Data supplied START

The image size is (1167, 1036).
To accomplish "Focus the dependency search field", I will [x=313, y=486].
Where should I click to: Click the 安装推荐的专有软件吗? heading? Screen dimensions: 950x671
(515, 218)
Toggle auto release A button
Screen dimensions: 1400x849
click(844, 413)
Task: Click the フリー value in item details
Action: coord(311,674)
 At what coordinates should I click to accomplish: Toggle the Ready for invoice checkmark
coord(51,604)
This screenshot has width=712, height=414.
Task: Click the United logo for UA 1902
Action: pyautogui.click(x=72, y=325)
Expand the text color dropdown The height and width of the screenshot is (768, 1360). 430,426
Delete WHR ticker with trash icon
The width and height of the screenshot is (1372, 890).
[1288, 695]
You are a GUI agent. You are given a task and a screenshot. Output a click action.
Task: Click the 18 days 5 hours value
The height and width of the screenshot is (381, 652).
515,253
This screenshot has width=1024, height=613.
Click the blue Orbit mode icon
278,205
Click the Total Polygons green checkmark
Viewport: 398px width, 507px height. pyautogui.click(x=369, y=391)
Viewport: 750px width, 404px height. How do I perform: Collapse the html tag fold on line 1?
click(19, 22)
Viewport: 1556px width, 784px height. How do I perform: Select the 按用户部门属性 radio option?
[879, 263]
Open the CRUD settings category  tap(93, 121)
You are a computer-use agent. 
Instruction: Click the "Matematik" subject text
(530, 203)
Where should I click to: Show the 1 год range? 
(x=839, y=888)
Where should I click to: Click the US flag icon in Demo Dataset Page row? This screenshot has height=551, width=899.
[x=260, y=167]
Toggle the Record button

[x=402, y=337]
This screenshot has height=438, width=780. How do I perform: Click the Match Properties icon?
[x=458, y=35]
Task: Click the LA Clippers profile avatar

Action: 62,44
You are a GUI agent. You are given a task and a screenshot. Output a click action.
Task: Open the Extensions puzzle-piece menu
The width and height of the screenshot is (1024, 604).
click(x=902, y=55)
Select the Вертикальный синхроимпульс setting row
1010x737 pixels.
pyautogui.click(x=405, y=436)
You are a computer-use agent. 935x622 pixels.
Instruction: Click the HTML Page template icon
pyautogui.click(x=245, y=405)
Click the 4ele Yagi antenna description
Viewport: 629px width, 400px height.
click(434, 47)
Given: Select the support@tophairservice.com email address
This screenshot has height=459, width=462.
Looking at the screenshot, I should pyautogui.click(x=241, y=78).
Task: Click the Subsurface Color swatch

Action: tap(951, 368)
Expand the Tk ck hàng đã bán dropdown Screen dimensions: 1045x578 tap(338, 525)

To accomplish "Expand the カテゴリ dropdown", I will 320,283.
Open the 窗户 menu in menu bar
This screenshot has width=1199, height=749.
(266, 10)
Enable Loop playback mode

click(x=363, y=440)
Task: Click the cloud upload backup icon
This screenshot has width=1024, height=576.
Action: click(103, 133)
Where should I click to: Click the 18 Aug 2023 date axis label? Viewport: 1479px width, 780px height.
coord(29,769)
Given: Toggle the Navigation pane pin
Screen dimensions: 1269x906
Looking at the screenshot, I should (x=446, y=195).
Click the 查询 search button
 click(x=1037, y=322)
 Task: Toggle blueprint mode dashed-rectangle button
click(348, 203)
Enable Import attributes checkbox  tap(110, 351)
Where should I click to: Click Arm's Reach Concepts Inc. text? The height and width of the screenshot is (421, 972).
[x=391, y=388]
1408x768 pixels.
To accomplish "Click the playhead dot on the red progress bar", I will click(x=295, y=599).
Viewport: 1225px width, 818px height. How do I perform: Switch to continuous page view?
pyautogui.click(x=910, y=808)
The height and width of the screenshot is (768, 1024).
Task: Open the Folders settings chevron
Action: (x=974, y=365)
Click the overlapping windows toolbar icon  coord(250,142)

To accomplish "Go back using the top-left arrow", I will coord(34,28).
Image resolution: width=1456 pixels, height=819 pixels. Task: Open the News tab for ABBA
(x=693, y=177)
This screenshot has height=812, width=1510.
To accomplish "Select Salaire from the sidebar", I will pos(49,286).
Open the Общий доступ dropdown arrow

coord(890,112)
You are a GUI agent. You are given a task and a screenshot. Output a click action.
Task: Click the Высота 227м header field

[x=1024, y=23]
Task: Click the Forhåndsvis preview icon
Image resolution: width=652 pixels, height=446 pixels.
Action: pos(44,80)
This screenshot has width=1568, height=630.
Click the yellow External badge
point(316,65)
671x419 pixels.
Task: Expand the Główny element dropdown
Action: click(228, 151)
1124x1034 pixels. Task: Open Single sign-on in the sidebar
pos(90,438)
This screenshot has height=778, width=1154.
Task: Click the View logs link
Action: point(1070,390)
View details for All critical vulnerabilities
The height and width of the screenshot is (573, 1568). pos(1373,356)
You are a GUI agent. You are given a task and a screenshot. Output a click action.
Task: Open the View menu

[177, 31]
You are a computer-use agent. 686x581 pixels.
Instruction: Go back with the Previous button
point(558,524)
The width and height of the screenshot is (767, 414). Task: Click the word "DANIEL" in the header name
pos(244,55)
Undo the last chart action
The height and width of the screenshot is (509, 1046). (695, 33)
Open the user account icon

Data supplied END

## [Exercise brief]
Looking only at the entries, count the lines that contain the word "computer", then state that count and nothing else.

## [Output for this exercise]
3